WORK TO DO —
a: Reproduce the part of the canning text that opens with the words containing "Always put a" and closes with "cool down slowly.".
b: Say whether each statement agrees with the canning text, answering yes or no and quoting the deciding words: (i) the writer's first canning experience was with corn; (ii) metal lids may be reused when canning food; (iii) the screw bands stay on the jars after they have sealed and cooled.

TEXT start

Being a city girl, the only canning I knew of was using a can opener to open a store bought can of food.

The first year I started canning, I purchased the “Ball Blue Book of Canning” and to this day it remains my canning bible and good friend. It started falling apart years ago and I replaced it with a new edition, but I still use my original book because of the many margin notes and side remarks I’ve added over the years.

My first experience with canning was with corn. I was going to pressure can the corn just like the book said, but after all the horror stories I heard of a canner exploding and food shooting everywhere, I was afraid to stay in the kitchen with it, so I went outside for awhile until I got up the nerve to see it through. By the way, that was some of the best corn I had ever tasted.

Canning is a lot of work, but it is also so worth the sweat and effort; just looking at all the food you put up and the satisfaction of the security it brings.

Tips and Hints

Get a good reference book on canning.

When placing the metal lids in a pan of water to simmer, always alternate the way they are placed in the pan (one with the top metal up, the other with the sealing ring up). This way it is much easier to pick up the lids with tongs; or use a canning tool with a magnet on one end.

When using a pressure canner, before you put the lid on and secure down, make sure the hole for the steam escape is clear by looking up at it to the light. If your canner uses a rubber gasket, check that it is still in good condition.

When processing food in a pressure canner or boiling water bath, tighten the metal screw bands before placing them in the canner snugly, but do not over-tighten.

Always put a lid on the pot when processing in a boiling water bath as it makes the water boil SO much faster.

After the processing time has ended and the pressure is down, slowly open the canner being aware of the steam, take the jars out of the canner, placing on a table, and put towels over the jars so they can cool down slowly.

When the jars have sealed and cooled down, (usually the next day) remove the screw bands, wipe the jars for any reside or stickiness and write on the flat metal lid with a permanent marker the contents and date.

Occasionally a jar will not seal, so after it has cooled, you can reprocess it, or just put it in the refrigerator for immediate consumption.

Store the jars in a cool dry place and your proudly canned food should keep for many years. Every so often, test the jar seal by tapping the metal lid to see if it has popped up, meaning the seal has been broken. When that happens, discard the food and wash the jar for your next batch of yummy food.

Never reuse the metal canning lid for canning food. If you are just storing food in a canning jar, use can reuse the lid for that purpose.

TEXT end
LISTED RECORDS start

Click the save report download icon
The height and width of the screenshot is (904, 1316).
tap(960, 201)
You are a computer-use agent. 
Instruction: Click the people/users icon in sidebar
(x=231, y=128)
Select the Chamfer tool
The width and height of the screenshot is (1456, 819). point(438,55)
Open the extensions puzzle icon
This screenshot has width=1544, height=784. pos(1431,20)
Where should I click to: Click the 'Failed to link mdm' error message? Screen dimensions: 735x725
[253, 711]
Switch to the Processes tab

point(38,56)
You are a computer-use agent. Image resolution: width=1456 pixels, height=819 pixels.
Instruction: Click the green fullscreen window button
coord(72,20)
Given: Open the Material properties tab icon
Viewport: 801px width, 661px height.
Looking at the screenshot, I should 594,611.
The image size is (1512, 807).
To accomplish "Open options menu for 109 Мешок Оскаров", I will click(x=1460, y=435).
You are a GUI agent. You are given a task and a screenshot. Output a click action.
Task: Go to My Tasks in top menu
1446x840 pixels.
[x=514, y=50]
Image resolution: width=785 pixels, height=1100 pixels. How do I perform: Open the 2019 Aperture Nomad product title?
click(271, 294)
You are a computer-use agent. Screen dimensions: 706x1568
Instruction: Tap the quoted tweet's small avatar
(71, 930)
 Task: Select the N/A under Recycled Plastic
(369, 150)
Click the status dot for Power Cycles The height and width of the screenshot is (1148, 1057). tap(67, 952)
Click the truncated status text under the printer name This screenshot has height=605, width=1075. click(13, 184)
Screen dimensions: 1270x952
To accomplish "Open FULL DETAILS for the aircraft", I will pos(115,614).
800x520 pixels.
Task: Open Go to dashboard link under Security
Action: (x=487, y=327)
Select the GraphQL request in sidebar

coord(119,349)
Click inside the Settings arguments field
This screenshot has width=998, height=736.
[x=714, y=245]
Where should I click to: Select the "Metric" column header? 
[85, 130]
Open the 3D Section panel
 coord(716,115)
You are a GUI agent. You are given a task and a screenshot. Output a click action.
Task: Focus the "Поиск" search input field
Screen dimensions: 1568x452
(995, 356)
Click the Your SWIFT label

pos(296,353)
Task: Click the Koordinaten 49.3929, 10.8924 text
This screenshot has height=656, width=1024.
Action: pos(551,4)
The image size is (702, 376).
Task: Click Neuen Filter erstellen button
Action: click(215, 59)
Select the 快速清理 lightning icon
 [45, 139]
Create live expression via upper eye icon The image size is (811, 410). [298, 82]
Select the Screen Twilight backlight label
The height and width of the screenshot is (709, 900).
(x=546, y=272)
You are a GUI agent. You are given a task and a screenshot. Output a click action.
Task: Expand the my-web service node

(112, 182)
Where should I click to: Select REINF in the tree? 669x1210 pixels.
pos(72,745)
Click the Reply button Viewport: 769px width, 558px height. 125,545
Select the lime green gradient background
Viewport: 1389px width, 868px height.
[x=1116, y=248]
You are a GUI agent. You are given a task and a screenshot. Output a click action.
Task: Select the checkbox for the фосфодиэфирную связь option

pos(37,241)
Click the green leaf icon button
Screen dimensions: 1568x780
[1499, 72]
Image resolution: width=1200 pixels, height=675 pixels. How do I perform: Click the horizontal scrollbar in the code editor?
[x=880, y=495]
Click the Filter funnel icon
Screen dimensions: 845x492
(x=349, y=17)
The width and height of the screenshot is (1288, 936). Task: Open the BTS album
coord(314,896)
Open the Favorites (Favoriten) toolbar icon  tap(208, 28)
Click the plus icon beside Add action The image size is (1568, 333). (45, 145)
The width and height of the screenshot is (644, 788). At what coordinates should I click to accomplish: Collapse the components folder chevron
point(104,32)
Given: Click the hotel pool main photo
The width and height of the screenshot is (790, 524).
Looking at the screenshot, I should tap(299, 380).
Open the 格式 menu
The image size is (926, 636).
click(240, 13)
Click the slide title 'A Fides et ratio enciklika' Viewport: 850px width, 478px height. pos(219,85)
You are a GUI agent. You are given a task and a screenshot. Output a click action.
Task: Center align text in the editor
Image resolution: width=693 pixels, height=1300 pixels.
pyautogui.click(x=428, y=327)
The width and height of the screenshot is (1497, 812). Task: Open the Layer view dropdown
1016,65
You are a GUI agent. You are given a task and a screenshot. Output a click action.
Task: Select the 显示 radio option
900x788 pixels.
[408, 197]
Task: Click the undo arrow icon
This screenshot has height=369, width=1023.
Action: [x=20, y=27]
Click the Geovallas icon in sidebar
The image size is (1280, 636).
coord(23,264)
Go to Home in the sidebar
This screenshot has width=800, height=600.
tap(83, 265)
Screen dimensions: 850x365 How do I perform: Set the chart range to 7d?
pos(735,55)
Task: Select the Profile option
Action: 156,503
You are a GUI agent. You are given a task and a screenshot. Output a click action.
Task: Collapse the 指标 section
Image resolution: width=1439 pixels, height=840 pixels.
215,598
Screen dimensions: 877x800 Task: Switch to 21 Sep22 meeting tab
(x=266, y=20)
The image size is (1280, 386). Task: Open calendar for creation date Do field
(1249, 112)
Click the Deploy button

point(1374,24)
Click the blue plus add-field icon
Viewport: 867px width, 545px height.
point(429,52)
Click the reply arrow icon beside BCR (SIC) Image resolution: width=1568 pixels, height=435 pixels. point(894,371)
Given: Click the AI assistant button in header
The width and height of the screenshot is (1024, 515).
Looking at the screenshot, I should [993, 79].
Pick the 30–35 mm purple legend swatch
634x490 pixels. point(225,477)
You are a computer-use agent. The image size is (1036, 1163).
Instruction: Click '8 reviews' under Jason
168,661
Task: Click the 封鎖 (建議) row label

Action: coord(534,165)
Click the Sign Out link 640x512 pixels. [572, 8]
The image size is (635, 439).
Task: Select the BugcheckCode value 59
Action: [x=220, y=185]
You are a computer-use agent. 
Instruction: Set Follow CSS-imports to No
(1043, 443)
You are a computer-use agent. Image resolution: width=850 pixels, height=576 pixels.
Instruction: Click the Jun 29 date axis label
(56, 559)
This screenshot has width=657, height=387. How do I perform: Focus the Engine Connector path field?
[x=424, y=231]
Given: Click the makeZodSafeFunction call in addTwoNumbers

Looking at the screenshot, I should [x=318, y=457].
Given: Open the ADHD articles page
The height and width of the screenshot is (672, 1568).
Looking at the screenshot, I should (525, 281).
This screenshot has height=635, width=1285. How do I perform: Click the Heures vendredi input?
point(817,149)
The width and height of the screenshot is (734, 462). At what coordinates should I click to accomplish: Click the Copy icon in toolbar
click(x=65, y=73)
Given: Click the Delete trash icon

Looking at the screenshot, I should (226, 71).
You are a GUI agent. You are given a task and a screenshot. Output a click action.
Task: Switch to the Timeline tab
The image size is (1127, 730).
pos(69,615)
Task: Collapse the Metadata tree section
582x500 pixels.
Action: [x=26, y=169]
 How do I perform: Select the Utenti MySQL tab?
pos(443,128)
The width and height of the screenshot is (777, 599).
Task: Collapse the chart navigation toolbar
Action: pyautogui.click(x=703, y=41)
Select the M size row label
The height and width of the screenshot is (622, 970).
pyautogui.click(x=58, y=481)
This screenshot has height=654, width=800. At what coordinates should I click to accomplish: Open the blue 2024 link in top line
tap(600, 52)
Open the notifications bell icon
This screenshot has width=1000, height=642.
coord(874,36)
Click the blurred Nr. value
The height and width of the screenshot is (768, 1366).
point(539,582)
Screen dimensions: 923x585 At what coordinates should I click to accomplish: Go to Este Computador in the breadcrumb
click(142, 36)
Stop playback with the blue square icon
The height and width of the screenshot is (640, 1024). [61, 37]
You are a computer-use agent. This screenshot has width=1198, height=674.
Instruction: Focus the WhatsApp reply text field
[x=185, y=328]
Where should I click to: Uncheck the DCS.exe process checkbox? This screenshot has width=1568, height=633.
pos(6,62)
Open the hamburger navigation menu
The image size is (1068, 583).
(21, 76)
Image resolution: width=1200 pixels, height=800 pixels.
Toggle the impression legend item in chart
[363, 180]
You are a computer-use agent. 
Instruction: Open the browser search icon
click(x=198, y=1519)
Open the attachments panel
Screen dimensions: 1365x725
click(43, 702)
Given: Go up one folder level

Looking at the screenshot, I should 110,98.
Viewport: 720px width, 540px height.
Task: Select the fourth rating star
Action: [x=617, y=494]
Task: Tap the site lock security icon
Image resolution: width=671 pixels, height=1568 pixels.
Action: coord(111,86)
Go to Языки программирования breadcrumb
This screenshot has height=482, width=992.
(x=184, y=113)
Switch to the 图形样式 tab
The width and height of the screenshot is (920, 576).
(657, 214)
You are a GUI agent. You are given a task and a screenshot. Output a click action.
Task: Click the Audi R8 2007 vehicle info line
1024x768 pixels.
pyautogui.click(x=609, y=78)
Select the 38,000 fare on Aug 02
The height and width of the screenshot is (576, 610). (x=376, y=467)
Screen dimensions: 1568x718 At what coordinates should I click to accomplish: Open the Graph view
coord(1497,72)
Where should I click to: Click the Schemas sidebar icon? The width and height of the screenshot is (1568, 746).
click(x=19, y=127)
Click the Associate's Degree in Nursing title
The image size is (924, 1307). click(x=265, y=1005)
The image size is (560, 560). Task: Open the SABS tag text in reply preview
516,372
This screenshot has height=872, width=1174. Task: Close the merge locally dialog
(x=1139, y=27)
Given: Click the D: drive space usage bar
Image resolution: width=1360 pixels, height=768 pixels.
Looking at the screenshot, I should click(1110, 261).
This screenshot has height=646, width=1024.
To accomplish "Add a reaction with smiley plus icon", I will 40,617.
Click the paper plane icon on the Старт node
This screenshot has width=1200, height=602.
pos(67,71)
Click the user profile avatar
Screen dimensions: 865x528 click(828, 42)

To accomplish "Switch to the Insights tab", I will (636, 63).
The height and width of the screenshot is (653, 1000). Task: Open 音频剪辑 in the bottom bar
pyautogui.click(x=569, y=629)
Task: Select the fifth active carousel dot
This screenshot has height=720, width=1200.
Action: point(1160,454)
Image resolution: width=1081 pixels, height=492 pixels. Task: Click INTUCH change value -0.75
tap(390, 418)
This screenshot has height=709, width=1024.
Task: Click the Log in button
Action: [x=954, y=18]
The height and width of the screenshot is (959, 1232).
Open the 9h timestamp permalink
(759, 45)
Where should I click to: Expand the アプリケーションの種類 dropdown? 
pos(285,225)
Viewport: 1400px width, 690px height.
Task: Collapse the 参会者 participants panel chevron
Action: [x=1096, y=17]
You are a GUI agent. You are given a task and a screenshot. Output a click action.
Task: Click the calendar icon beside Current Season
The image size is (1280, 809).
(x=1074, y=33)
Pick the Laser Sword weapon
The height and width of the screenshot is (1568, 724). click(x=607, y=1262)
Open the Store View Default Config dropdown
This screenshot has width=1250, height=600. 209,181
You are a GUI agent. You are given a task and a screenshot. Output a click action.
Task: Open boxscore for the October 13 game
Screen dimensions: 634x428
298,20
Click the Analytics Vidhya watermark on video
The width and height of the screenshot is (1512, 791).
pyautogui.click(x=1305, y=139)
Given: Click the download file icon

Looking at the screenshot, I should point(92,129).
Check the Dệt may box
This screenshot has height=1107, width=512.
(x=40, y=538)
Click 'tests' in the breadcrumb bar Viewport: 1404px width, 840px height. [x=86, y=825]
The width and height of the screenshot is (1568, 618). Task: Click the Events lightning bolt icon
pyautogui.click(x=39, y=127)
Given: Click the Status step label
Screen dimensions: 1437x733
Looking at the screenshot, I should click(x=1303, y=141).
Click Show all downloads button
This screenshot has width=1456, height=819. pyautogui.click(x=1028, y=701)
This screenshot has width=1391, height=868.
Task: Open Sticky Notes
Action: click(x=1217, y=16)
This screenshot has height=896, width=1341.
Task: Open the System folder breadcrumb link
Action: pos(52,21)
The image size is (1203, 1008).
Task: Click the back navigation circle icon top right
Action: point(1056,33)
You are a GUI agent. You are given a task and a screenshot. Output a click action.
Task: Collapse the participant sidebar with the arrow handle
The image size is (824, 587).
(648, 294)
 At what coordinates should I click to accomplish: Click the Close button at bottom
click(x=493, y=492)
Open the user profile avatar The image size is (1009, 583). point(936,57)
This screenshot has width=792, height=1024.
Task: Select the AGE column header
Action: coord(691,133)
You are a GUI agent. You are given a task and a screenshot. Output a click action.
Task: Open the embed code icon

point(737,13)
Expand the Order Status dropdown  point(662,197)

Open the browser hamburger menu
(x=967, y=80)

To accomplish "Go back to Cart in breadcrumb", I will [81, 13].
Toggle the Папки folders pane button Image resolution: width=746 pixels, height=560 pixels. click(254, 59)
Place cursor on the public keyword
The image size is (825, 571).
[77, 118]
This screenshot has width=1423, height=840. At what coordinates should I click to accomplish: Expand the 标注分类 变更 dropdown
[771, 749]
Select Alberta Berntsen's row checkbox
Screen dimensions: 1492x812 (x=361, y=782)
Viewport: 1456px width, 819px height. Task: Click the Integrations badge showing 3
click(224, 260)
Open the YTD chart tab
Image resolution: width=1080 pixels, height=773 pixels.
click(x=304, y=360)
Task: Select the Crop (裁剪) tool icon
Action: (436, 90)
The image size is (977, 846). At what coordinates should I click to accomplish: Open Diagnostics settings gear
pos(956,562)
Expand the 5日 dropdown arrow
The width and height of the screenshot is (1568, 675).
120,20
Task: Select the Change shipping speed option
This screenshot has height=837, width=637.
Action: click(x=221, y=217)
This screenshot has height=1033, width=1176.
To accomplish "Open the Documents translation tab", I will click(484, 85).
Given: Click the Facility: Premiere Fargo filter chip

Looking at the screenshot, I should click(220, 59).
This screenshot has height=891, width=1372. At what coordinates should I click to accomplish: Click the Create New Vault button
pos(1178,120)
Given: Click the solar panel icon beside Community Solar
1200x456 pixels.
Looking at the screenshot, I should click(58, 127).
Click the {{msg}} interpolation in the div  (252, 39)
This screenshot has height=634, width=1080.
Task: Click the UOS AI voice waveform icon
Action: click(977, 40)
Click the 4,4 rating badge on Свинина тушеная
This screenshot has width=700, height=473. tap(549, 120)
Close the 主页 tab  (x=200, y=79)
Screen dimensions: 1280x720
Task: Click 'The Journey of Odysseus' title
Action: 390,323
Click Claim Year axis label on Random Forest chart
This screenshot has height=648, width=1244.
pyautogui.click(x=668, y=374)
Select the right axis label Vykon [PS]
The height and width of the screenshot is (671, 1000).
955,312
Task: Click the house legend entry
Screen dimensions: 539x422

LISTED RECORDS end

PER-TASK OUTPUTS —
a:
Always put a lid on the pot when processing in a boiling water bath as it makes the water boil SO much faster.

After the processing time has ended and the pressure is down, slowly open the canner being aware of the steam, take the jars out of the canner, placing on a table, and put towels over the jars so they can cool down slowly.

b:
(i) Yes: "My first experience with canning was with corn."
(ii) No: "Never reuse the metal canning lid for canning food."
(iii) No: "When the jars have sealed and cooled down, (usually the next day) remove the screw bands"